Reason Roundup

No, Biden Isn't Coming for Your Burgers

Plus: Donor disclosure fight hits Supreme Court, school choice momentum, and more...


Conservative politicians and media have been inflamed over President Joe Biden's plan to drastically curb American meat consumption. There's just one little problem: It doesn't exist.

The root of the rumor: a story in the British tabloid the Daily Mail. Noting that Biden wants to slash greenhouse gas emissions, the Mail added that "while Biden hasn't released details on what life could look like for Americans, experts and recent studies have laid out what would need to change by 2030 to reach the goal." The paper then pointed to a random University of Michigan study (released in January 2020) saying that cutting beef consumption by 90 percent while halving other animal product consumption could cut diet-related greenhouse gas emissions in half.*

Biden never cited the study as a blueprint, nor did his administration have anything to do with it. And the Mail didn't actually say as much in its article text, either; rather, it speculated on a range of different ways to drastically reduce emissions. But the headline was a bit more misleading: "How Biden's climate plan could limit you to eat just one burger a MONTH." And that was enough to launch a twisted game of Republican telephone.

On Friday, former director of the National Economic Council Larry Kudlow told Fox News viewers that "Biden announced a 50 percent cut in carbon emissions in only a few years" and that "there's a study coming out of the University of Michigan which says that to meet the Biden Green New Deal targets, America has to, get this, America has to stop eating meat, stop eating poultry and fish, seafood, eggs, dairy, and animal-based fats."

While Kudlow didn't directly attribute the food restrictions to Biden policy, Fox Business implied as much, headlining a story about his comments, "Kudlow: Biden's Green New Deal means no meat for the 4th of July, have grilled Brussels sprouts instead," and adding as a subhead, "Kudlow says Biden's climate plan comes from 'ideological zealots' who don't care about America."

A Fox News graphic listed "cut 90% of red meat from diet" under "Biden's Climate Requirements":

Fox News screenshot
(Fox News screenshot)

Before long, some of Congress' biggest kooks had taken up the message.

"Joe Biden's climate plan includes cutting 90% of red meat from our diets by 2030. They want to limit us to about four pounds a year," tweeted Rep. Lauren Boebert (R–Colo).

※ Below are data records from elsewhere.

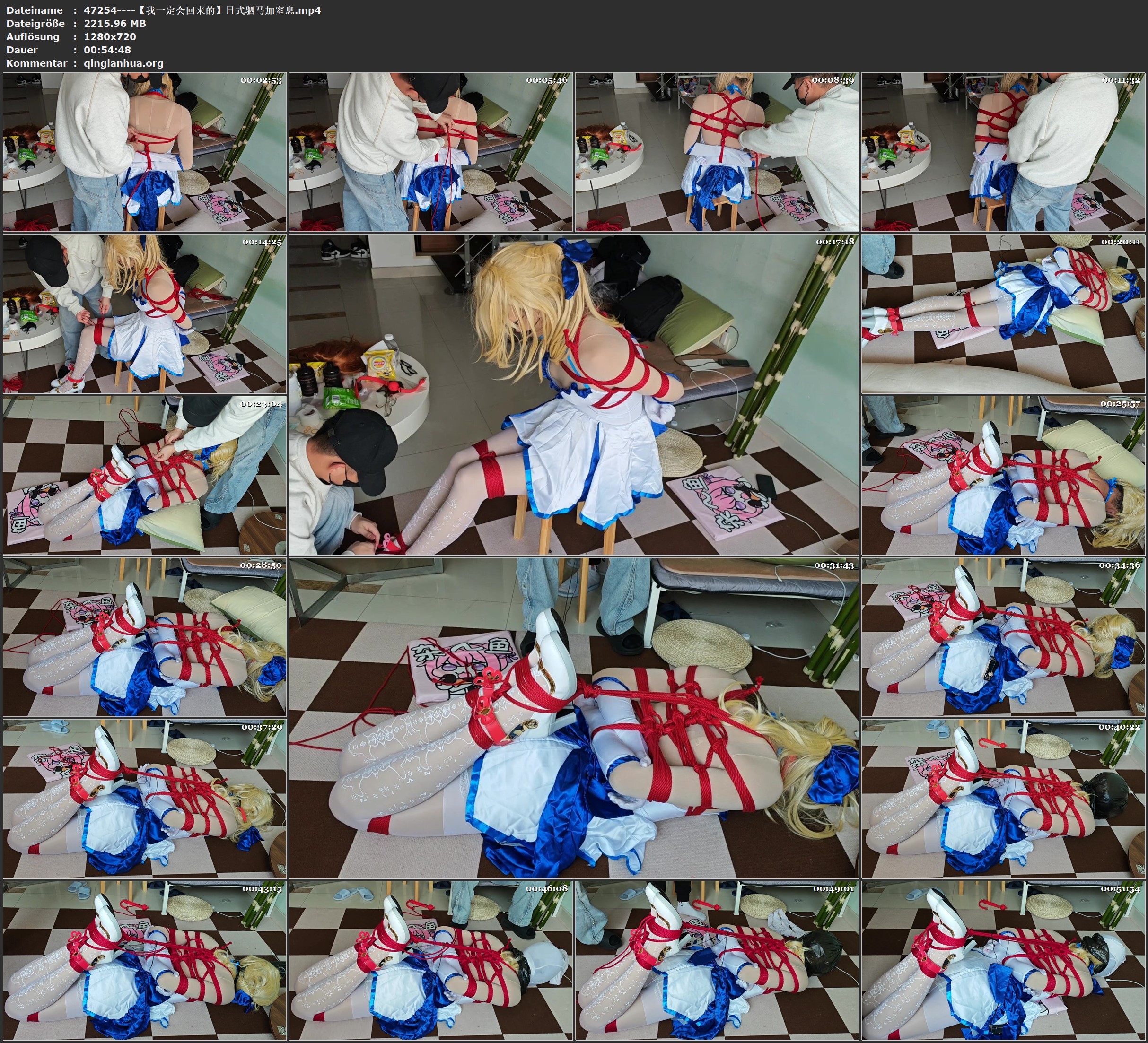Open the frame at 00:05:46
This screenshot has height=1043, width=1148.
pos(430,152)
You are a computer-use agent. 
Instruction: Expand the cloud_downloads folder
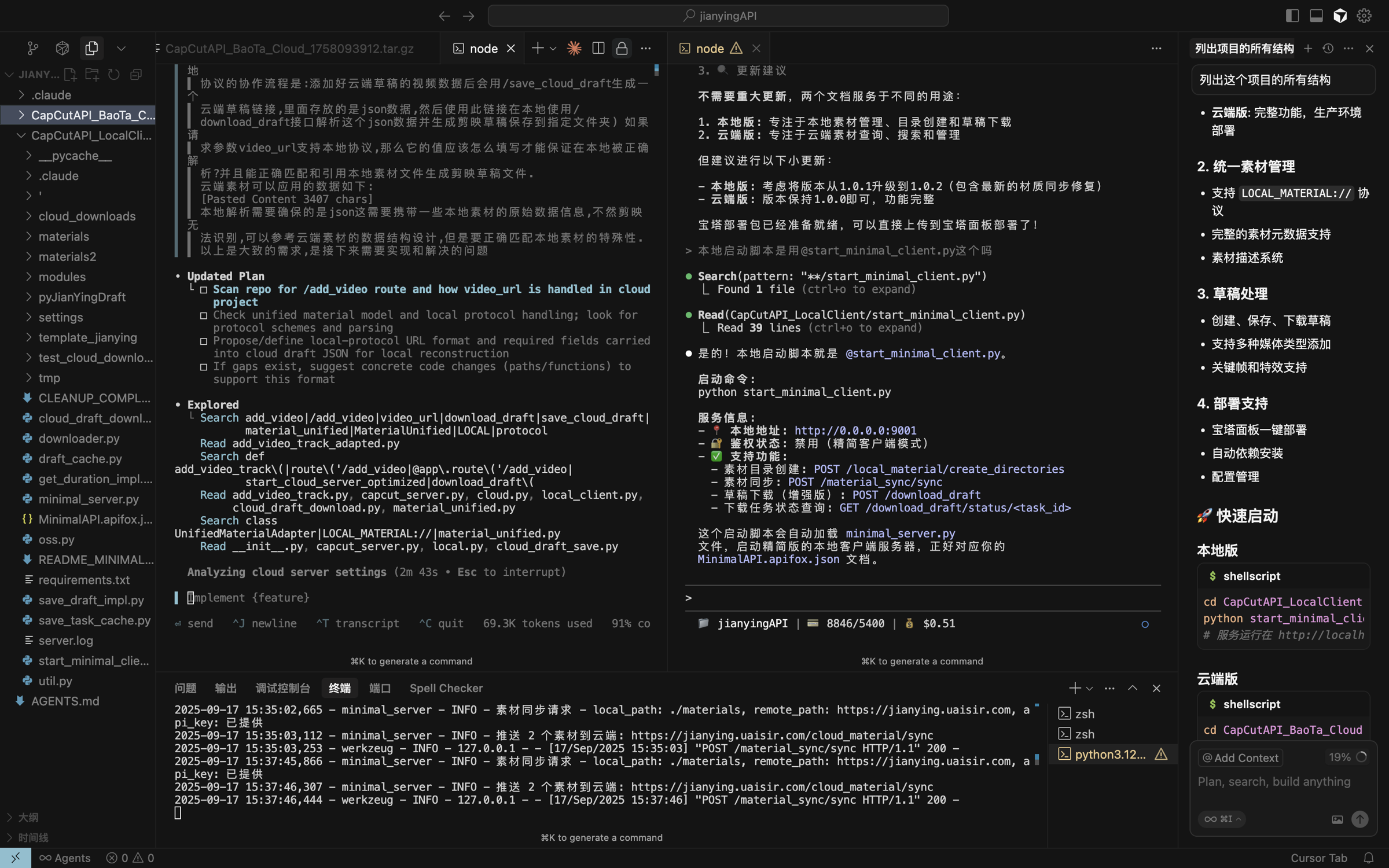pyautogui.click(x=87, y=216)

Rep. Marjorie Taylor Greene (R–Ga.) called Biden the Hamburglar, tweeting a photo of him eating burgers under the caption, "No burgers for thee, but just for me."

Texas Gov. Greg Abbott, Donald Trump Jr., and other prominent Republicans also shared this fake news.

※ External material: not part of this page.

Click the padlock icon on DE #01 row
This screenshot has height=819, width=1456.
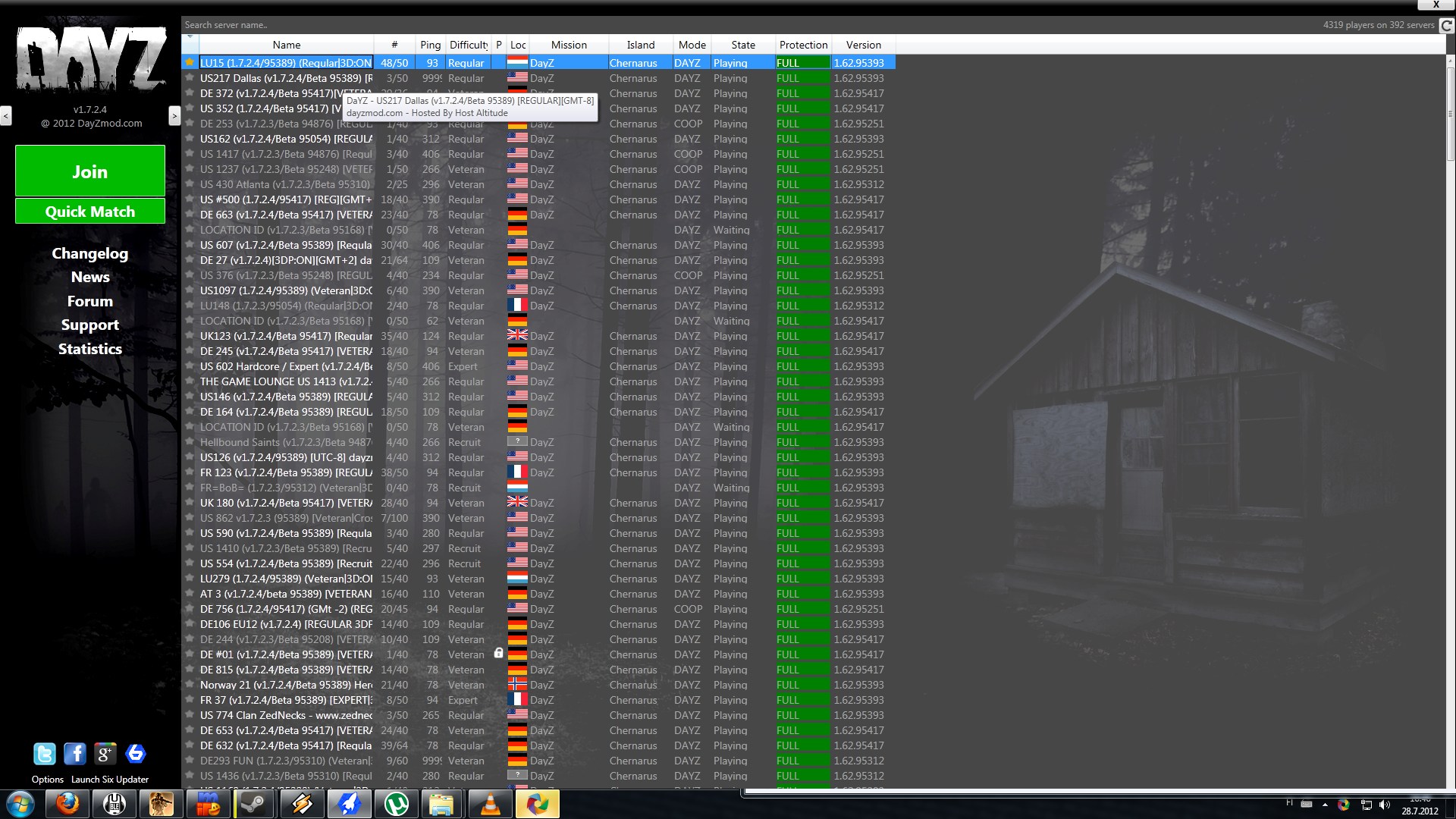(x=498, y=653)
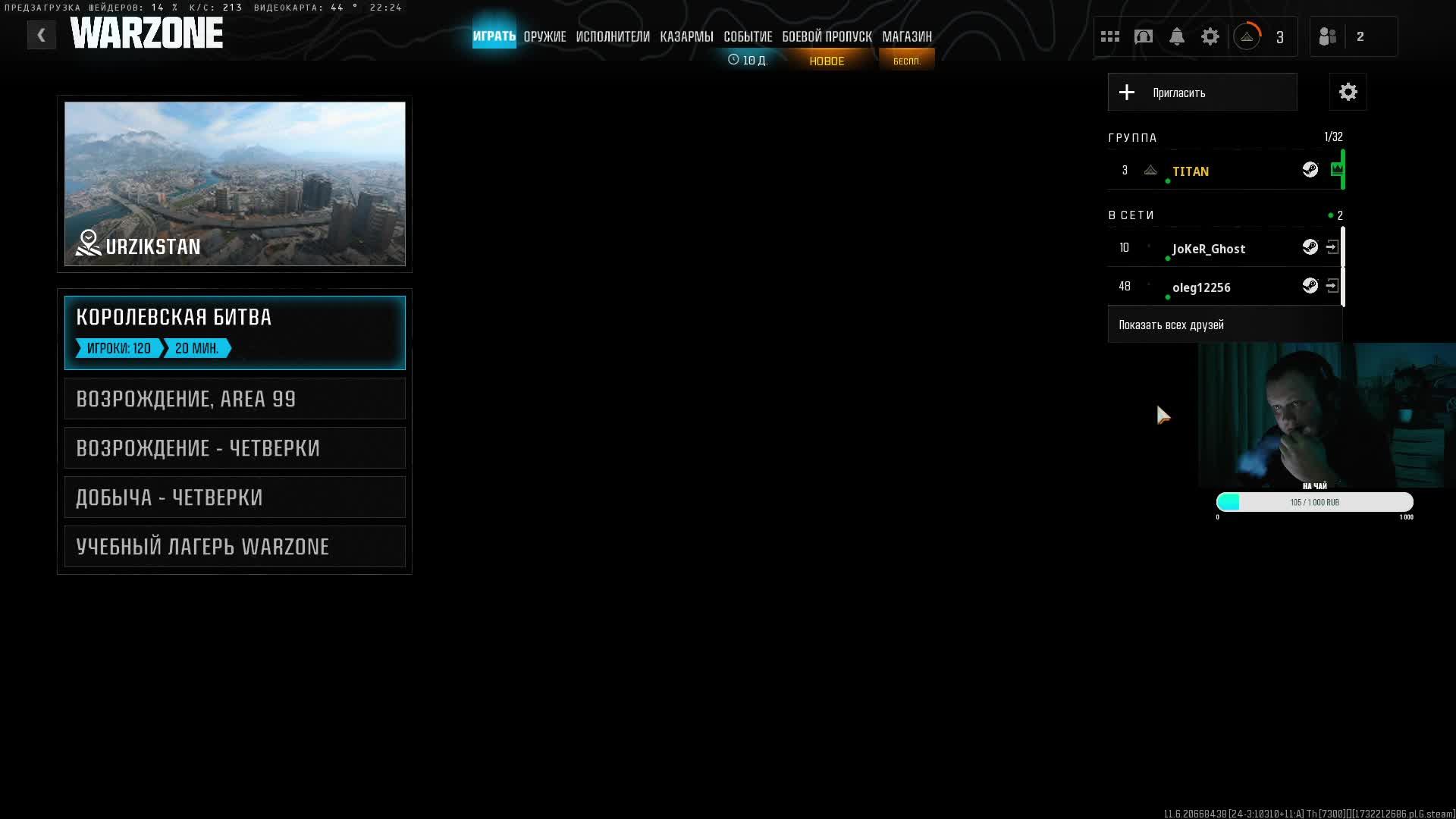Open the МАГАЗИН tab

pos(906,36)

Sustainable systems researcher Martin Heller, who co-authored the University of Michigan study at the center of this hoopla, told CNN's Daniel Dale he had "no idea what Biden's plan has to say about our diets."

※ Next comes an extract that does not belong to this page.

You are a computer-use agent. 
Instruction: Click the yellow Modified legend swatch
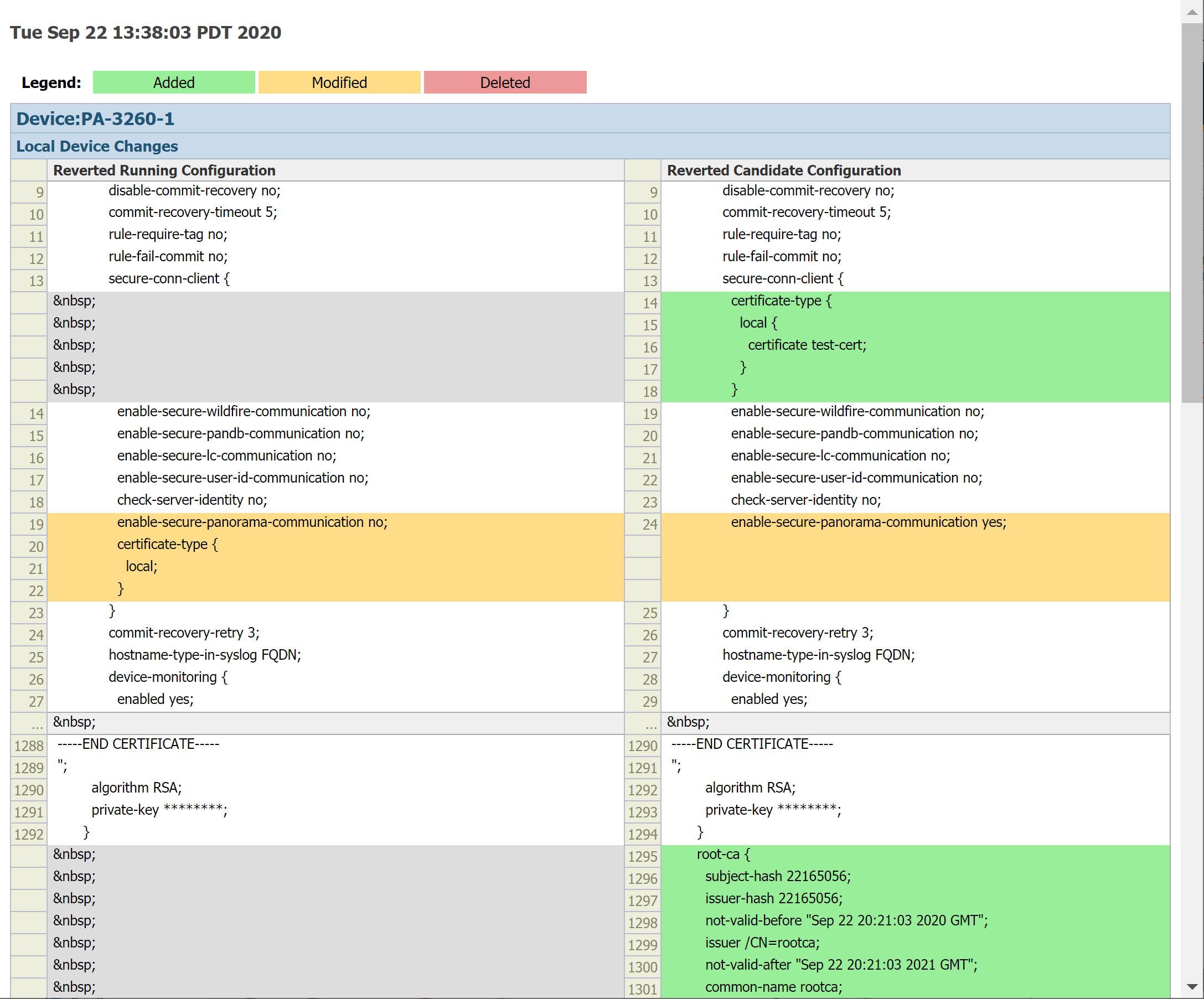point(339,82)
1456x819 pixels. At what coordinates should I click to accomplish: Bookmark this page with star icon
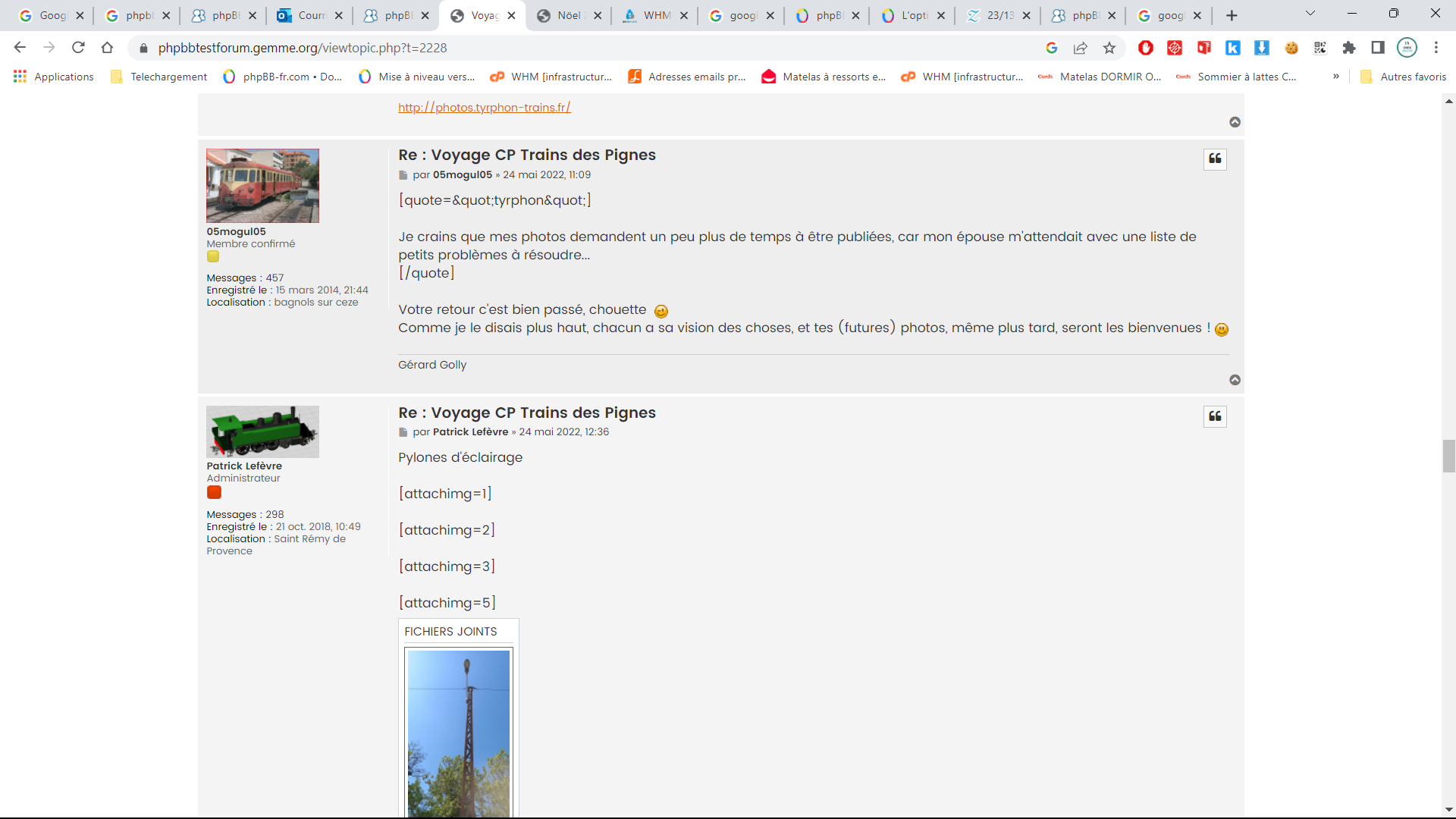tap(1109, 48)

The Supreme Court hears oral arguments today in Americans for Prosperity Foundation v. Rodriquez, a case concerning disclosure of charitable donations.

The case stems from the 2010 demands of the California attorney general's office and subsequent arguments from now-Vice President Kamala Harris:

When several nonprofit groups challenged this practice in 2014, then-Attorney General Kamala Harris argued that she needed the information to streamline investigations. She promised that individuals' confidentiality was carefully protected. Neither assertion was true. When the matter came to trial in 2016, state officials conceded that they hardly ever used their database for investigations. And the challengers unearthed tens of thousands of confidential documents, including contributor lists, left unsecured on the attorney general's website.


Corey A. DeAngelis, senior fellow at Reason Foundation, talks school choice movement in states:


• Why is anyone listening to Sen. Amy Klobuchar (D–Minn.) on criminal justice reform?

• Markets in everything!

• "Increasing police militarization risks transforming law enforcement in minority communities into national security operations, with corresponding greater authority to use force and restrict liberty," writes Milton C. Reagan of Georgetown's Center on National Security and the Law in a new paper.

• Why prosecutors promising not to prosecute prostitution isn't enough:

• It's not just U.S. lawmakers who don't understand how the internet works:

• The Foundation for Individual Rights in Education (FIRE) is fighting for pro-choice students' speech rights:

CORRECTION: This post has been updated to note that the study looked at cutting beef (not all red meat) consumption by 90 percent and all other animal product consumption by 50 percent.